Władysław Frasyniuk oburzony zachowaniem mediów ws. Dariusza Rosatiego. Na posła opozycji spadła fala krytyki za to, że przyszedł do Sejmu mając pozytywny wynik testu na COVID-19. – Co nasi dziennikarze pytają? No pytali naszego biednego Rosatiego dlaczego on przyszedł z Covidem do Sejmu. I człowiek sobie myśli, kur..!, gdzie ja jestem – mówił oburzony opozycjonista.
Zachowanie Dariusza Rosatiego podczas ubiegłotygodniowego posiedzenia Sejmu wywołało aferę w mediach. Poseł przybył do Sejmu i wziął udział w głosowaniu, choć kilka godzin wcześniej pokazał zdjęcie pozytywnego wyniku testu na COVID-19.
Niektórzy parlamentarzyści Platformy Obywatelskiej usiłowali tłumaczyć to zachowanie. Jednak wielu dziennikarzy i internautów było bezlitosnych, przypominając o apelach posła sprzed ponad roku, aby nie rozsiewać choroby.

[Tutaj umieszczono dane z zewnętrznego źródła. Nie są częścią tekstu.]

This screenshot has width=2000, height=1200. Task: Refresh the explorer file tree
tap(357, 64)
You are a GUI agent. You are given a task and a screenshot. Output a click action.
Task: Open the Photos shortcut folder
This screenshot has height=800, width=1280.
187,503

Frasyniuk w szoku. Chodzi o zachowanie dziennikarzy
Takiego zachowania nie rozumie Władysław Frasyniuk. – Co nasi dziennikarze pytają? No pytali naszego biednego Rosatiego dlaczego on przyszedł z Covidem do Sejmu. I człowiek sobie myśli, kur..!, gdzie ja jestem, no gdzie ja jestem, no to jakiś żart po prostu – stwierdził podczas Akademii Społeczeństwa Otwartego KOD-u na Pomorzu.

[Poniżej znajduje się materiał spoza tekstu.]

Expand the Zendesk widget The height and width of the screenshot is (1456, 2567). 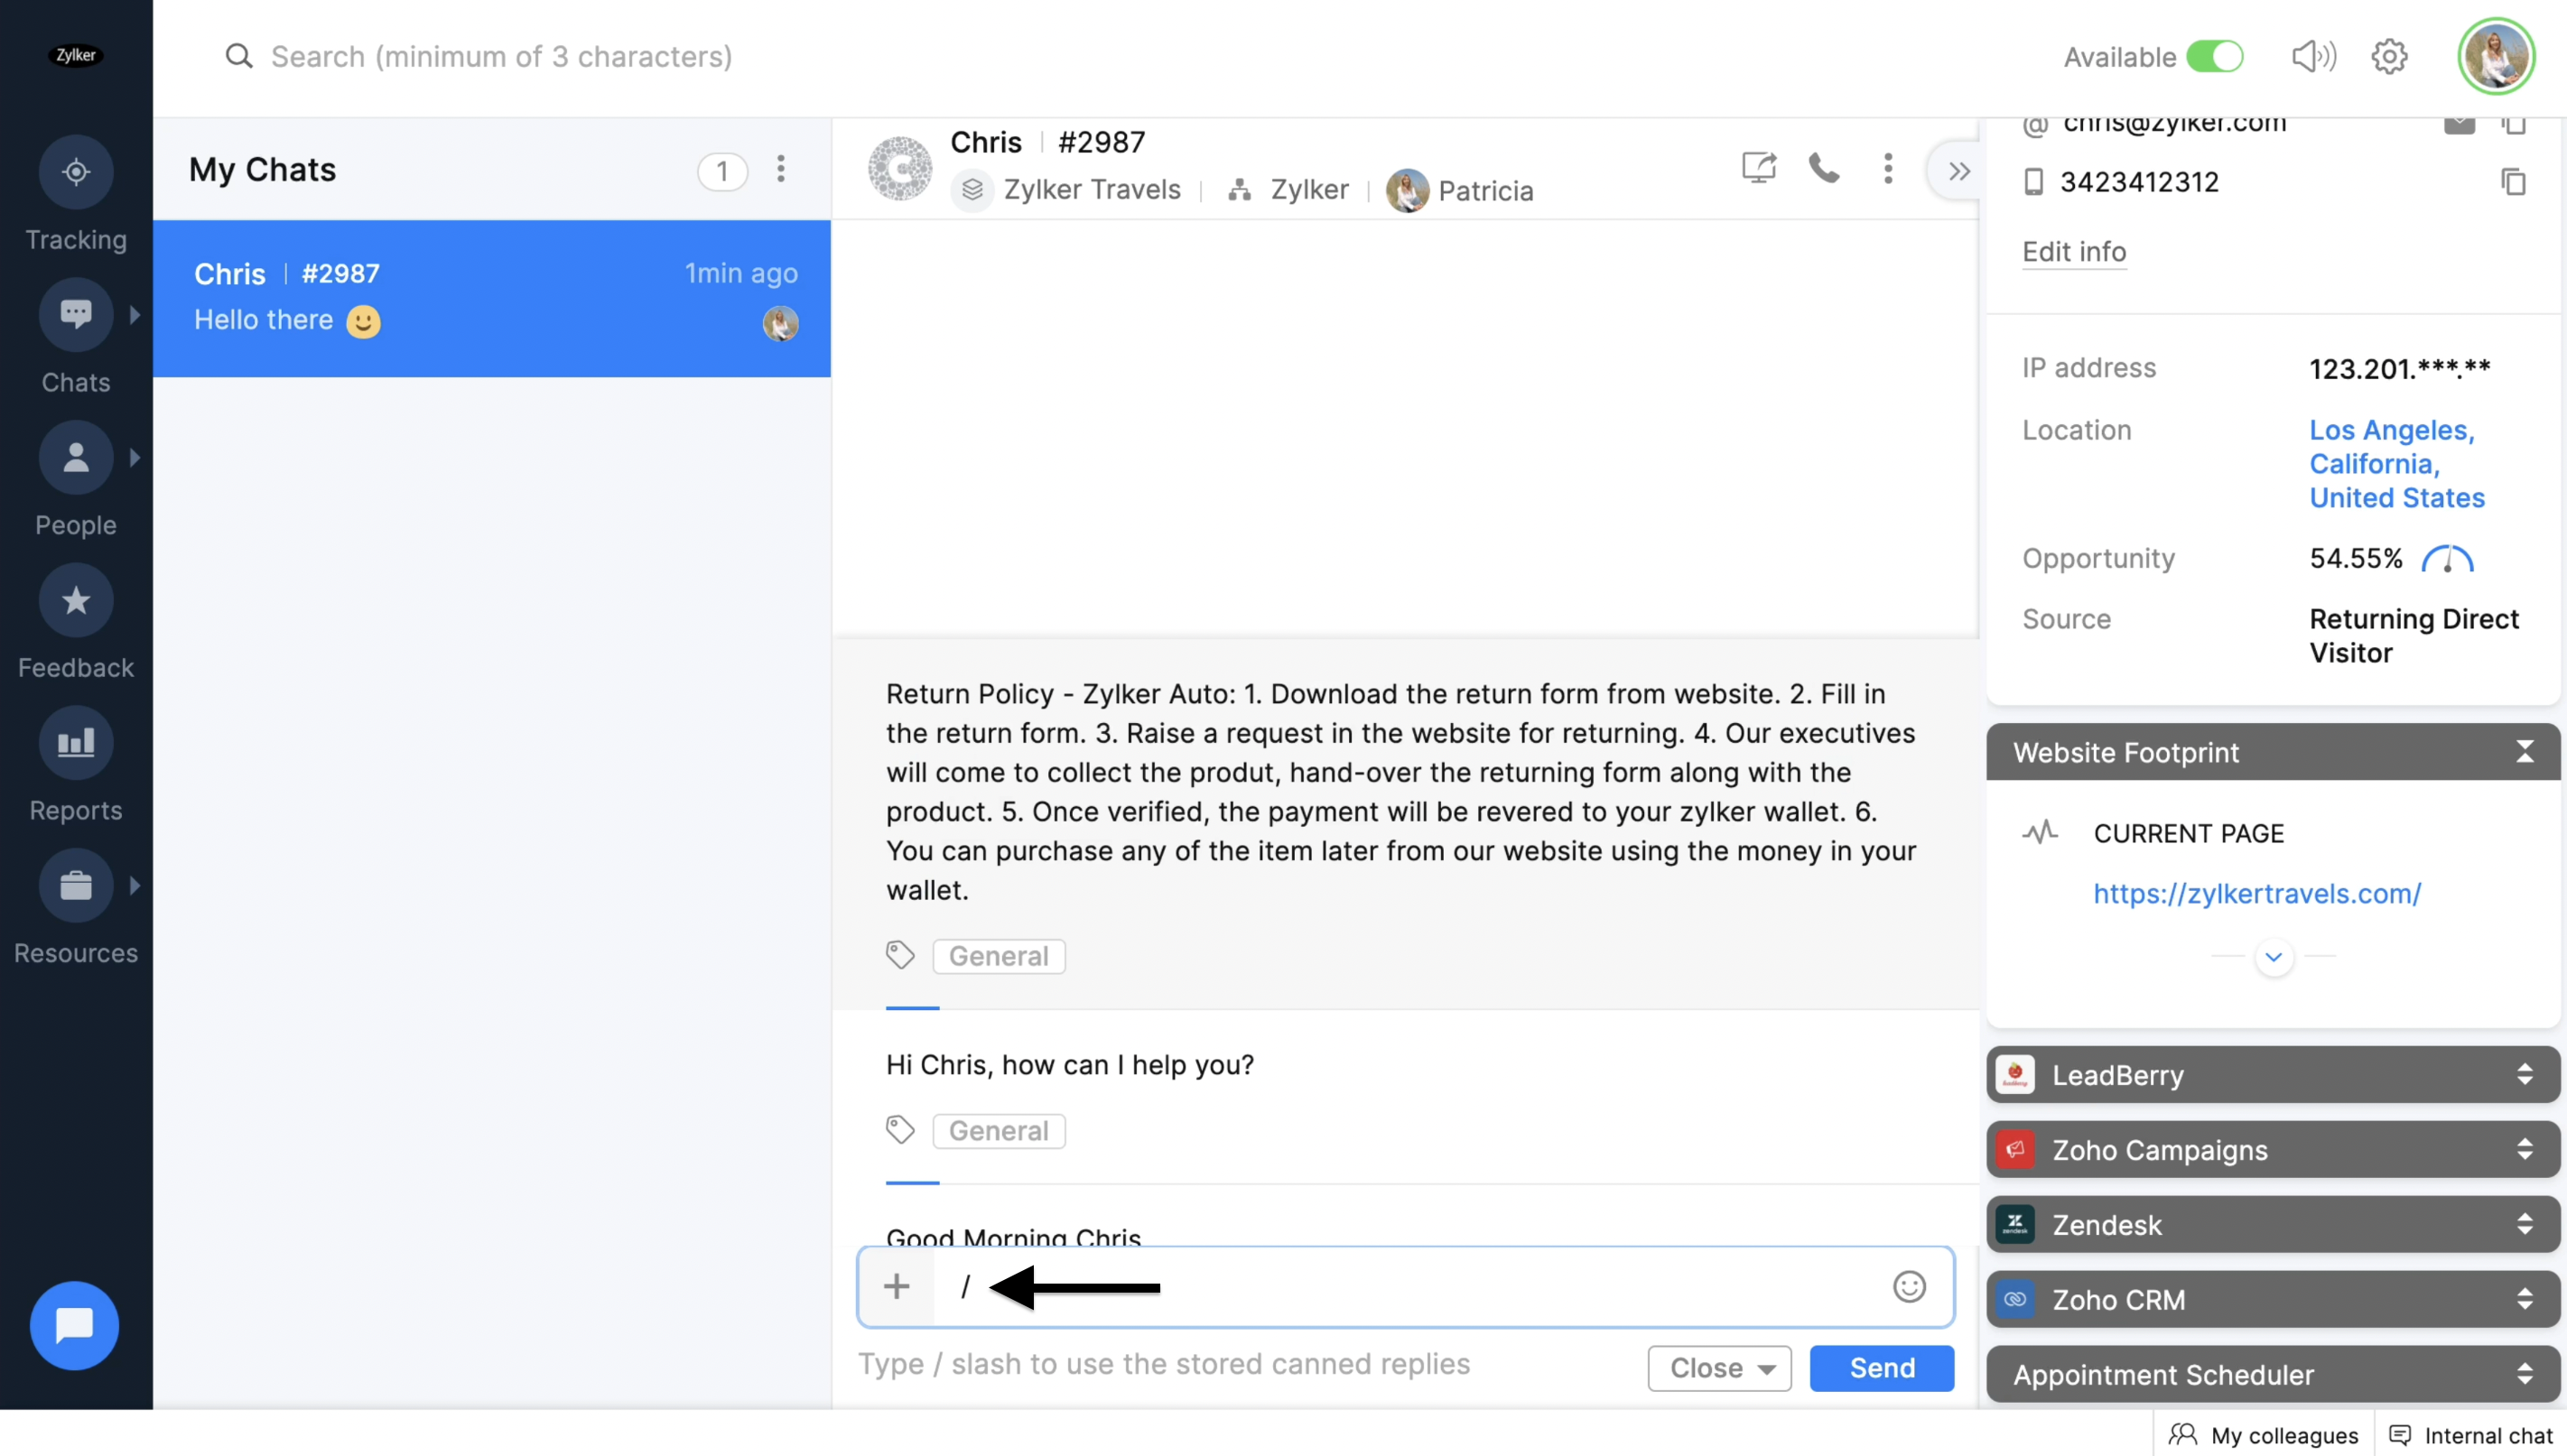[2524, 1224]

– Oni złamali prawo. (…) Po to, żeby nie było recydywy, politycy PiS-owscy muszą być ukarani. (…) Jarosław Kaczyński musi być brutalnie rozliczony za to, że złamał demokratyczny mandat, łamie konstytucję, za to że dewastuje państwo prawa – dodał.
Frasyniuk opowiada także o swoich działaniach dotyczących walki z PiS. W tym kontekście podzielił się pewną anegdotą. – Jeżdżę przez lata z tymi ośmioma gwiazdkami. Raz się spotkałem z agresją. Generalnie ludzie trąbią, machają. (…) Wracałem z Warszawy, jechałem 180, minęło mnie Porsche jadące 260, wyhamowało, żeby zrobić zdjęcie – ujawnił.

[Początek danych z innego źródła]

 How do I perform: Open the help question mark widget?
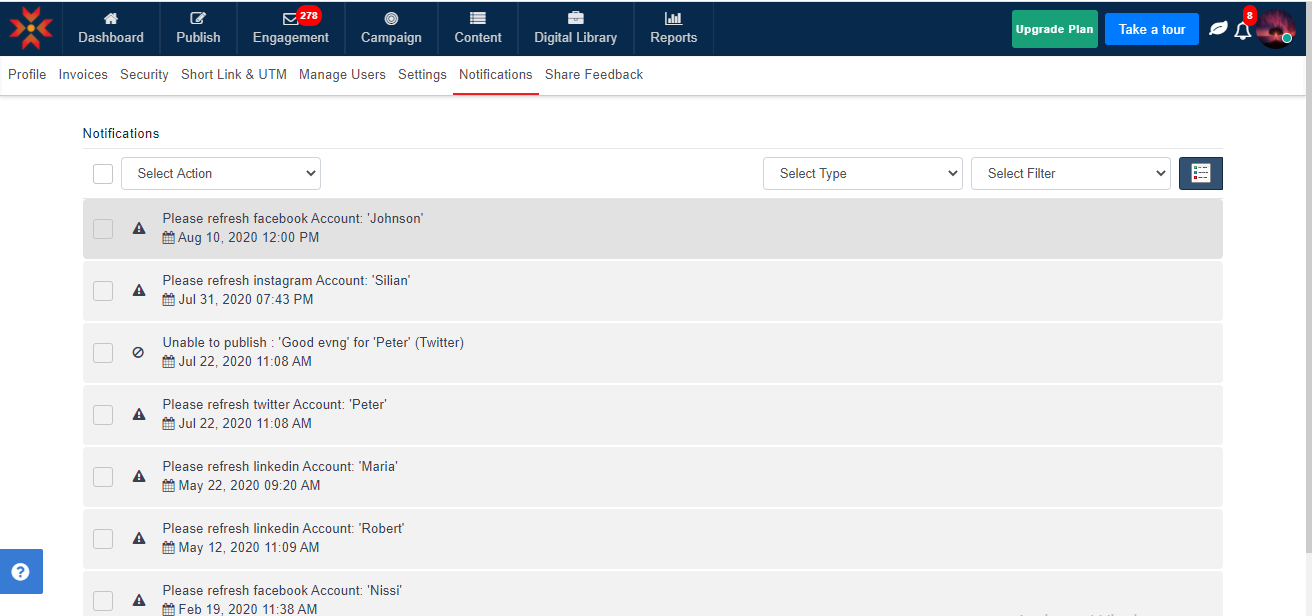pos(21,572)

Jednocześnie potępił samorządowców, którzy porozumieli się z rządem ws. węgla. – Rząd zmusza, wciska ten nieszczęsny węgiel w brzuch tym samorządowcom, okazuje się to sprzeczne z prawem, co robi samorząd? Dla świętego spokoju, ten święty spokój muszę powiedzieć jest przekleństwem polskiej polityki – ocenił.